The bank bailouts of 2008, after the financial crash initiated by the mortgage derivatives melt-down, will likely provide the template for the U.S. and other first-world countries re-starting their economies. Old fossil-fuel dependent heavy industries will be revived, airlines resurrected, factory-farming jump-started, the auto industry saved from bankruptcy, the oil industry revivified, and a new era of deregulation birthed – all justified by the economic crisis.
George Monbiot in his weekly Environment column for the U.K. Guardian suggests,
“This is our second chance to do things differently. It could be our last. The first in 2008, was spectacularly squandered. Vast amounts of public money were spent reassembling the filthy old economy, while ensuring that wealth remained in the hands of the rich. Today, many governments seem determined to repeat the catastrophic mistake.”
In the U.S. we can be sure that Trump will promote the feeding of the zombie economy with massive quantities of public monies and celebrate its every flicker of life as it slowly lumbers back to its accustomed habits of growth, pollution and the advertising propaganda that fuels our search for identity and social meaning through consumption. The Club of Rome, the distinguished international think-tank that published its seminal report, The Limits to Growth, in 1972, suggests an alternative,
“Covid-19 has shown us that overnight transformational change is possible. A different world, a different economy is suddenly dawning. This is an unprecedented opportunity to move away from unmitigated growth at all costs and the old fossil fuel economy, and deliver a lasting balance between people, prosperity and our planetary boundaries.”

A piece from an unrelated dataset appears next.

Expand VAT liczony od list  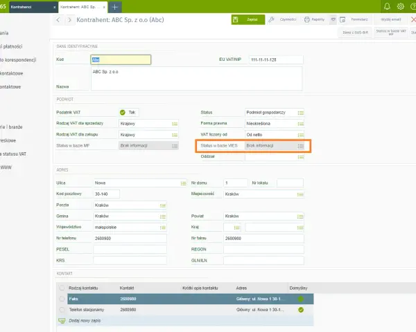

In the Netherlands, more than seventy academics have co-signed, Five Proposals for a Post-Covid-19 Development Model. Leiden University’s web site, where this document originated, has, for the moment gone off-line, perhaps hacked or over-loaded. Its first proposal call for a move away from development focused on aggregate GDP, suggesting that degrowth should be applied to extractive industries and advertising, while growth is encouraged in the health, education and clean energy sectors. Its second recommends a universal basic income funded from progressive taxation, along with job-sharing and a reduced work week. Its third proposes a regenerative transformation of agriculture, local food production and fair wages for farm workers. Its fourth focuses on the need to reduce travel and heedless consumption, and its fifth suggests debt forgiveness for students, workers, small business owners and impoverished nations in the Global South.
This standard wish-list of a progressive agenda would indeed fulfill the Club of Rome’s call for ‘a lasting balance between people, prosperity and our planetary boundaries.’ Endless growth can only end in tears, yet our leaders are addicted to an expansionary economic model that continues to be fossil-fuel dependent. The extraordinary circumstances of a global stand-down as SARS-CoV-2 careens across the planet, has given us, amidst the appalling realities of viral sickness and death, a momentary vision of a saner, healthier, and a cooler world.